Hasil riset Alvara Research Center terkait radikalisme dikalangan terdidik yang diumumkan pertama kali bulan Oktober 2017 mendapatkan sambutan yang cukup baik dari berbagai stakeholder terkait, hal ini terlihat dari coverage media yang begitu luas baik dari media dalam negeri maupun luar negeri. Hasil riset itu seakan menjadi alarm wake up call bagi kita semua bahwa radikalisme telah menyekutu ditengah-tengah kehidupan masyarakat kita.
Temuan riset itu semakin menjadi relevan ketika terjadi peristiwa Bom di Surabaya bulan Mei lalu, bagaimana tidak pelaku bom tersebut adalah satu keluarga yang kebetulan juga dari kalangan terdidik, kepala keluarga tersebut adalah sarjana perguruan tinggi di Surabaya. Tidak lama setelah itu kemudian BIN dan BNPT juga mengeluarkan warning terkait trend radikalisme di perguruan tinggi.
Selain survei dikalangan terdidik, Alvara Research Center juga melakukan riset tentang radikalisme yang terjadi dimasyarakat umum. Pertanyaan-pertanyaan terkait radikalisme adalah bagian dari survei nasional yang kami lakukan secara reguler terkait berbagi isu sosial-politik yang terjadi di Indonesia.

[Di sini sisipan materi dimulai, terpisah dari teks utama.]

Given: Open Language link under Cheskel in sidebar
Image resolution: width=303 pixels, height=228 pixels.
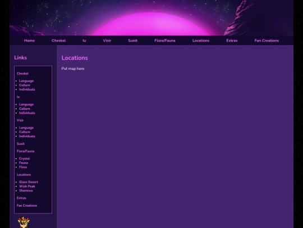Looking at the screenshot, I should point(26,81).
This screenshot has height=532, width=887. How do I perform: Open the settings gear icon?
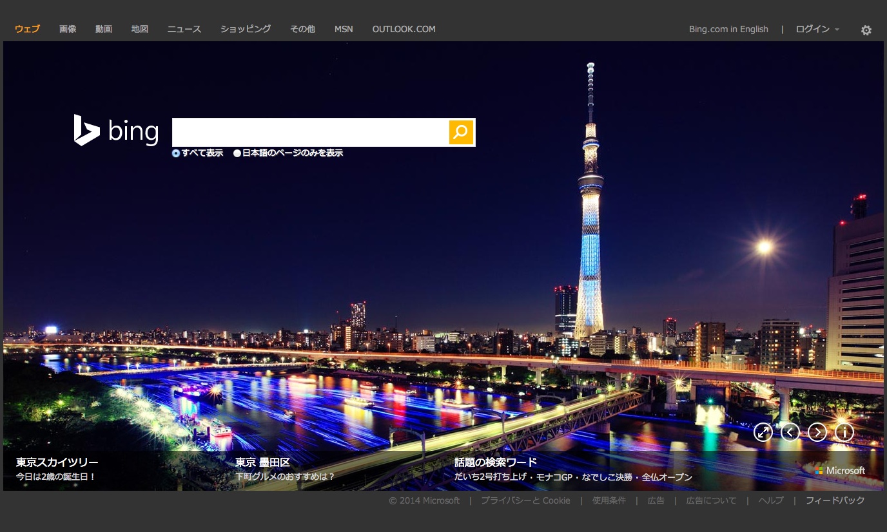(x=866, y=30)
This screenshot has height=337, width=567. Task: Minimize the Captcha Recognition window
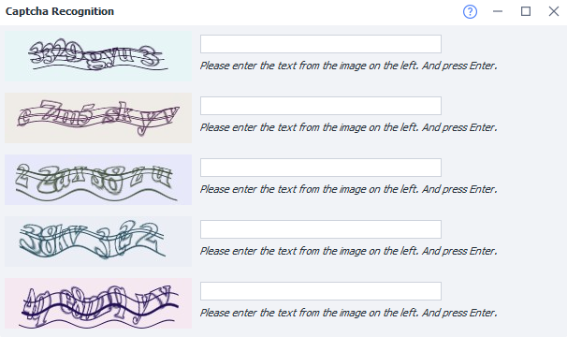coord(498,11)
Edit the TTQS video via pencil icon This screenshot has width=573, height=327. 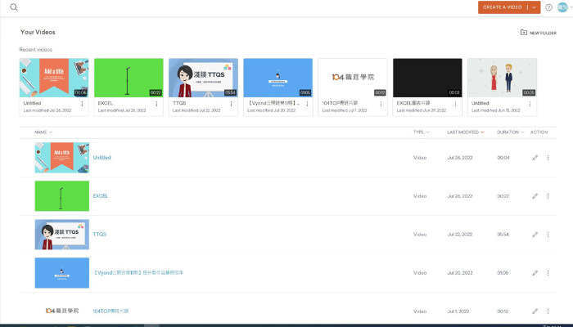click(x=535, y=235)
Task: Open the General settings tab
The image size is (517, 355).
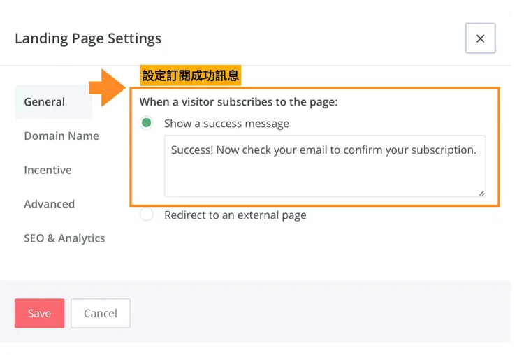Action: [45, 102]
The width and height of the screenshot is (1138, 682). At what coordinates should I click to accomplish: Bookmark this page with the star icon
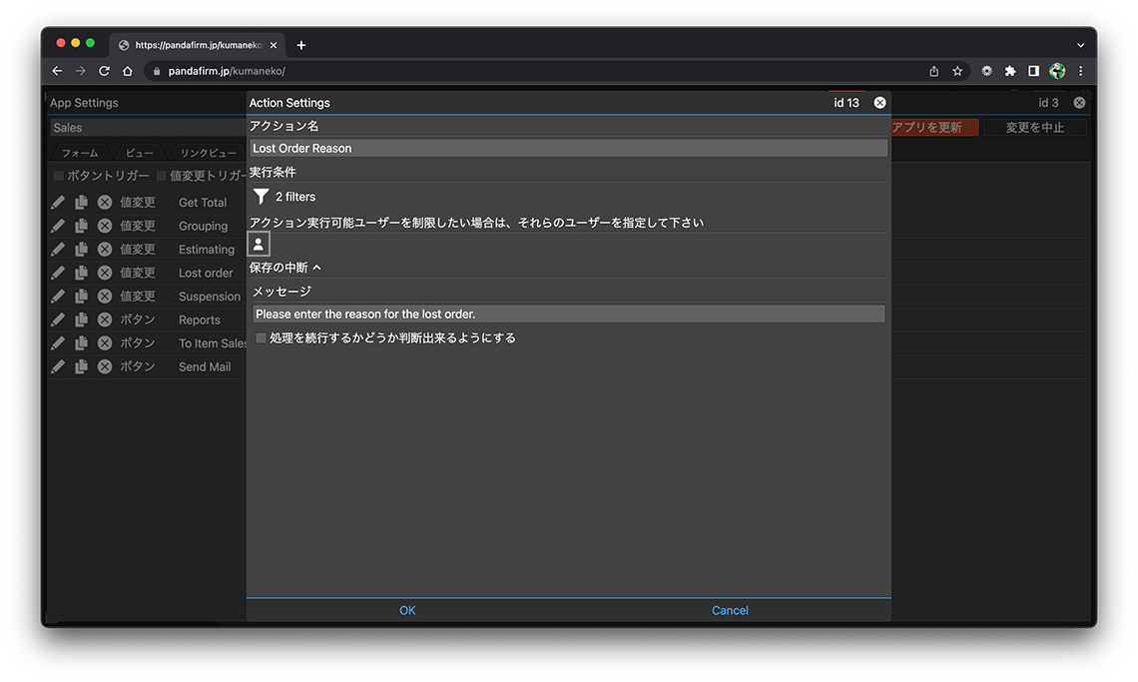pos(957,71)
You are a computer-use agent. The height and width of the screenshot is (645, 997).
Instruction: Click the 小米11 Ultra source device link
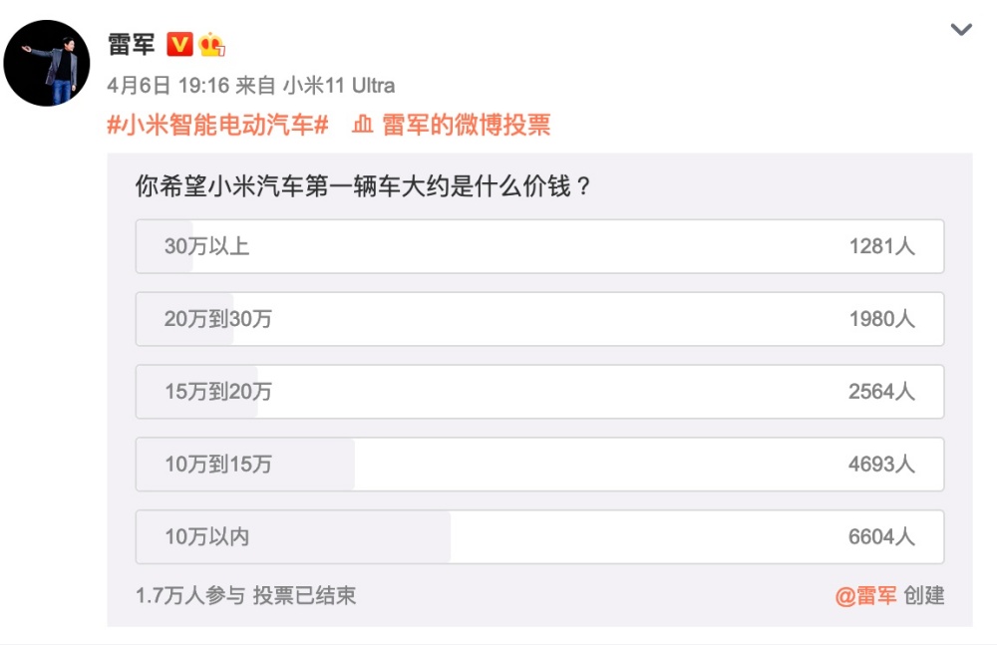tap(339, 86)
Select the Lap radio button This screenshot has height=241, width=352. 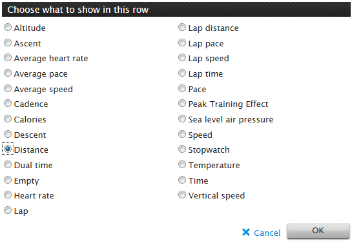tap(8, 210)
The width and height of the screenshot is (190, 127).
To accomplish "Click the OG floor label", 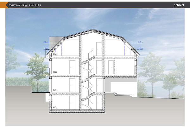I will click(x=55, y=72).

Salah satu pertanyaan yang kami ajukan kepada responden adalah mereka lebih memilih mana antara Pancasila atau Ideologi Islam sebagai dasar negara, pertanyaan menggunakan semantic scale 1 – 6. Meski menurut beberapa pihak pertanyaan ini kurang pas dengan alasan tidak seharusnya Pancasila dipertentangkan dengan Islam, tapi menurut kami tetap relavan karena faktanya disebagian kalangan masyarakat kita ide untuk memperjuangkan Islam sebagai ideologi negara itu tidak pernah padam hingga kini.
Sejarah tahun 1955 menunjukkan bahwa kebuntuan sidang Konstituante saat itu salah satunya adalah debat soal ideologi negara Pancasila vs Islam. Perdebatan soal ideologi negara mereda saat orde baru karena Soeharto secara respresif memaksa Pancasila sebagai asas tunggal negara. Paska orde baru, ide-ide untuk memunculkan ideologi islam kembali muncul, dari yang malu-malu sampai dengan yang terbuka menyampaikan ke publik ide tersebut.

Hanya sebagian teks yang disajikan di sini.